Chefs make imperative, transformative decisions about ingredients which, when their choices are made, create cuisine. The agency inherent in the creation of food—not just its interpretation into ingredients—is more important than the cooking. The cult of personality which silhouettes popular chefs and food services is typically supported by a cadre of well-trained, tech-savvy mandarins who can package, market, and broadcast form, but not translate substance. The desire is to consume an experience, not food. When we find the courage, if we so desire, to mine the human soil for its true custodians—the moonlighters, the dishwashers, the factotums, the menial, and the meek—we will find a luscious theatre of characters that can stand on equal footing with the best of them. If we truly want to elucidate and revive our edible geography, then we must re-define the nature of the message. We must exalt the humble, anonymous people who work on holidays and in the middle of the night; we must respect the distillation of craft through thousands of years of tradition, with limited modern inputs, calloused into the palms of vendors at farmers markets and men on shrimp boats in our sweltering August. Cuisine is not a collision of cultures, but a reciprocal/consensual consummation of various people at a certain time in a particularly evolving place; like a needle whose thread cradles itself within the spool of this city. The plate on the table is only as good as the soil in the field.

 

Food’s creation, like love, is born from principles, rules—it is imbued with gravity, innate with everything we may intuit. Wine has “nerves, legs, body, nose”: we endow the food we love with the traits of the individuals we strive to become. We grope towards balance, finesse, poise, composure, maturity—the genuflection of patience, the gestation of age—just as we seek such characteristics in our food.

 

Sometimes I feel like New Orleans’ cuisine is attendant, like Tom Sawyer, at its own funeral: bewildered in the rafters, looking down on the casket.
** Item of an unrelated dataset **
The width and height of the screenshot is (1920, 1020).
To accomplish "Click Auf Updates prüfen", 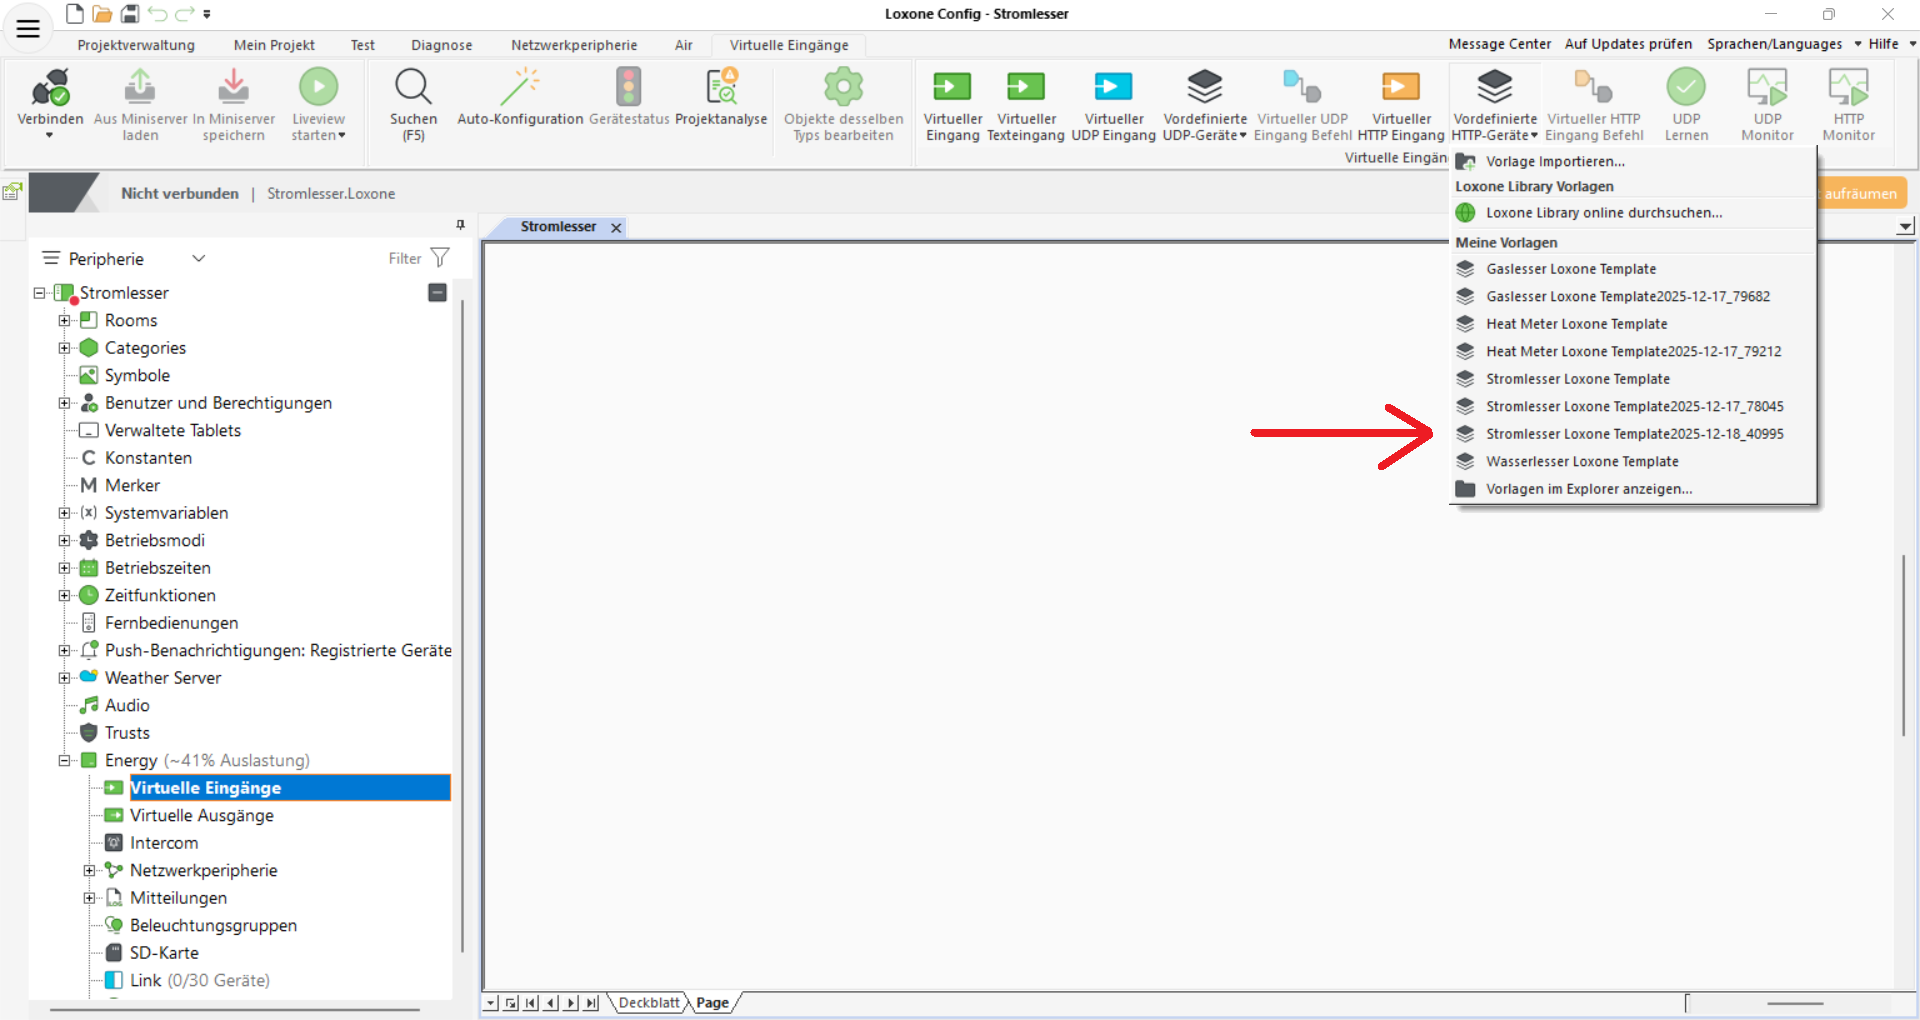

Cuisine devout as an old lady, massaging rosary on the rocking chair; defending a past that makes her present impossible. The church of tradition—we bathe in the tepid water because it is calm, comforting, easy; this city may be as alive as ever, but we’re still eating dead tradition. Why? The entire paradigm is overlooked—salvation arrives from below, not above—and without a healthy economy of small food producers, grocers, and farmers, nobody will survive or evolve—this saturation, this cuisine, however grand, is so old that it now appears new. Like Columbus falling off the flat face of a round world, the idea so hyper-modern it’ll leave you two steps behind where you left. It’s not about what is coming; it’s about where it’s coming from: heed the narrative, not the Narcissus.

 

But bubbles burst, on the surface. They travel away from the flotsam, resilient in their delicacy, evicted by gravity; sent to the lips of the fracas. Things are changing, if we so desire to control that change. There is exasperation, as I have experienced, when the expectation is top-down. Change flows, incongruent with gravity, like the blood of a tree, upwards from the bottom. Roots nourish the growth of leaves, and soil dictates the health of roots: one tree does not make a forest.

 

Like the spokes on a wheel, the centrifugal force will propel a momentum that is guaranteed to turn such weight. And, if ten years ago, or ten months ago, we couldn’t see the spokes but could fell the momentum…well, now the points in time are beginning to emerge like stars at twilight. The clarity at times may be merciless, and the pseudo-momentum is nauseating, but the truth is the re-invention of the wheel is beside the point. It is a problem of ontology, of communication, of nurturing the very carbon of a public food system: food is only as good as the people who make it. Let’s put some muscle on the flesh.